Segment Start: Given passage

I see more and more clients who have gone to their doctor complaining of "mood swings", being diagnosed with Bipolar Disorder and placed on mood stabilizers. Yet when I talk to them they do not meet the diagnostic criteria for Bipolar Disorder. When I talk to them more I get an interesting picture.
When I ask them to describe their mood swings they describe having emotions. They simply feel their emotions. How did we get to a place where this is diagnosed as being abnormal and medicated with a very serious, and often dangerous class of drugs?
Human beings have mood swings. This is normal. This is what makes us human. If I get up in the morning and I'm having a good hair day, I awake refreshed and excited about going to work, I'm wearing something I feel particularly good in and the weather is beautiful, I may be in a really good mood. I may feel happy, content, and energetic. I get in my car to drive to work and accidentally spill coffee all over myself. I am now in a quite different mood. I may experience, anger, frustration, irritation or sadness. I manage to clean up the mess and recoup what's left of my good mood. I go on to work where I hear that the funding for our program may be cut. I am now in yet another mood. I may be feeling anxiety, fear, trepidation, worry, frustration or irritation. This is all normal. This is how human beings function. We have emotional reactions to things going on around us or happening to us. This does not need to be medicated.
So what happens if we are facing some particularly difficult life challenges and feeling some particularly uncomfortable emotions as a result? Emotions like anger, fear, anxiety, frustration or sadness? If we are so sad or anxious that we cease to function, medication may be temporarily appropriate to get us throuogh this difficult time and bring us back up to a level where we can at least function. But only in extreme circumstances. If we experience something painful in our lives we need to feel it. People often ask why we need to experience such unpleasant feelings when we have medications that will numb them. There are several reasons for this.
1. Medications, like mood stabilizers, which tranquilize or damp down negative emotions also numb positive emotions. Though we may feel the pain of a recent death less, we may also be less able to enjoy happiness or pleasure either. A hug from our child, a walk on a beautiful day, our favorite music or food, a get together with friends, playing our favorite sport. The intensity and joy we feel during these events may be numbed as well.

Segment End: Given passage

• [Brief 1]
Transcribe the essay on mood swings, starting at the words "When I ask them" and ending after "class of drugs?".
• [Brief 2]
Pick up the essay on mood swings after its final sentence and keep writing it.
The listing after this essay isn't needed.

Segment Start: Data

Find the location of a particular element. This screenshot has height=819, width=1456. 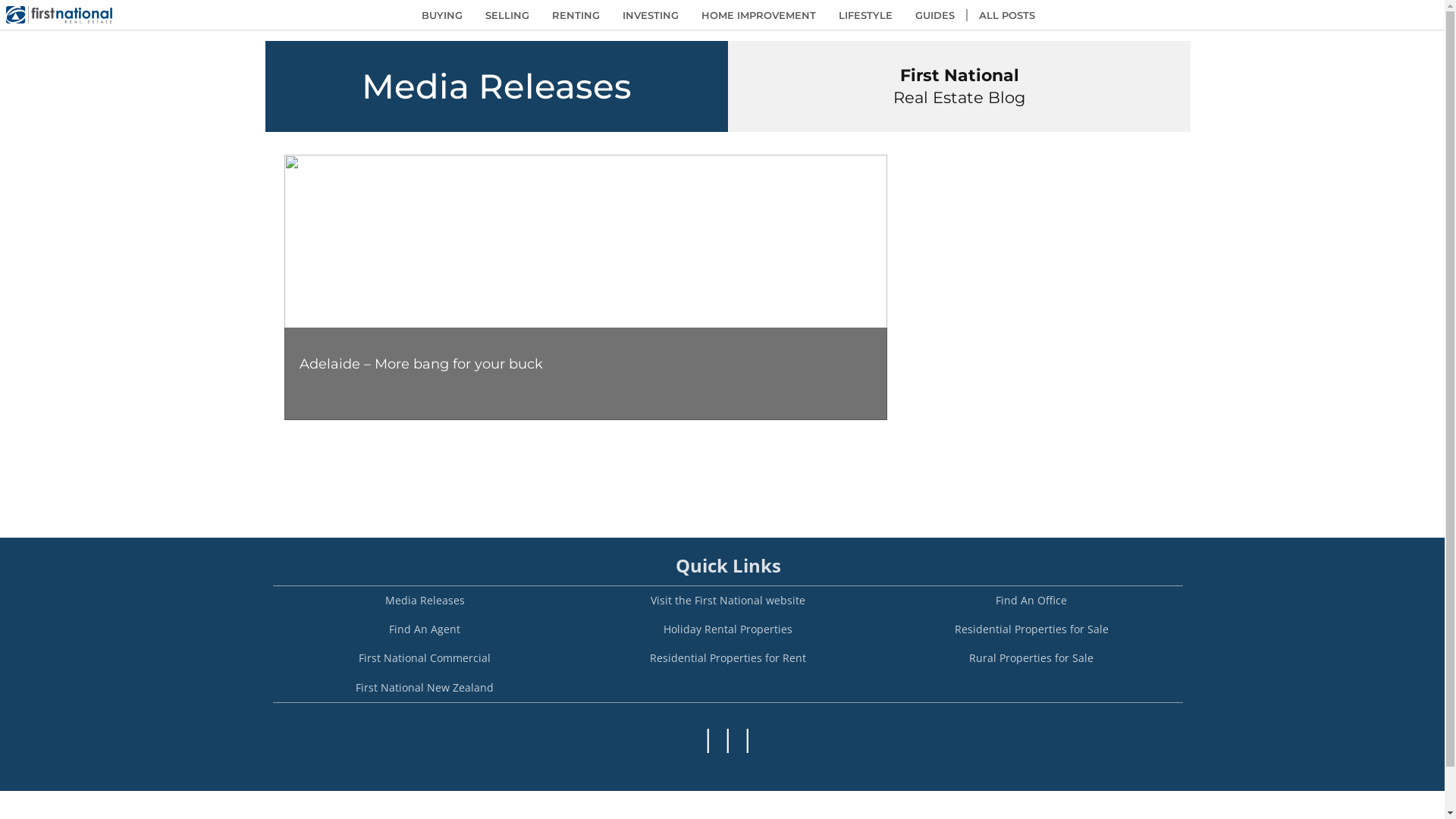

Segment End: Data

• [Final answer 1]
When I ask them to describe their mood swings they describe having emotions. They simply feel their emotions. How did we get to a place where this is diagnosed as being abnormal and medicated with a very serious, and often dangerous class of drugs?

• [Final answer 2]
2. Medications also prevent us from learning more natural ways of handling intense emotions. We come to rely on the medications alone to do all the work. It's important to develop the skills necessary to manage uncomfortable emotions. If you don't learn to deal with the death of a close family member or friend when you are 30, how are you going to deal with the death of your friends and family at 70, when it is going to start happening more often? Working through grief teaches us how to cope with it. It allows us to develop ways of comforting ourselves and skills for living with suffering that we will need later. It gives us a chance to look at our own lives and find what is important in them. Things we will need to hang onto later. If we don't develop these skills gradually over time, we suddenly arrive at old age. We now have to deal with a myriad of problems; our own declining health, the deaths of friends, family or spouses, the inability to work, our increasing dependence on others. How are we going to deal with all of these issues if we haven't developed strategies for coping along the way? We may find ourselves standing like a deer caught in the headlights with absolutely no way of handling it. Or we may be so doped up on medications that we no longer experience our own lives. And if you are not experiencing your life, what is the point of living it?
Suffering is part of life, but only part of it. Learning to have your emotions and be comfortable with them makes life a much richer tapestry of experiences. It's the difference between eating fat-free, sugar-free ice cream and Haagen Dazs. It's the difference between listening to your favorite music on a transistor radio and listening to it on your home stereo system or in a concert hall.
Does this mean that I think that no one has Bipolar Disorder? Absolutely not. Bipolar Disorder exists and requires medication. Though counseling may help people with Bipolar Disorder develop skills for coping with the disorder, it can only be controlled with medication. For people with a true Bipolar diagnosis, medication may be the only thing that keeps it from totally destroying their lives and I would never advocate that they go without it.
My concern is for people who are actually experiencing the normal emotions of life, labeling them "mood swings" and trying to medicate their discomfort away. My concern is for doctors who participate in this and validate it. My concern is for teaching people that emotions can be "negative" and undesirable. That they are "bad" in some way and should be eliminated, by chemical intervention or any other means. This is not a message we want to send. Emotions are what make us human. And expressing them is what keeps us sane.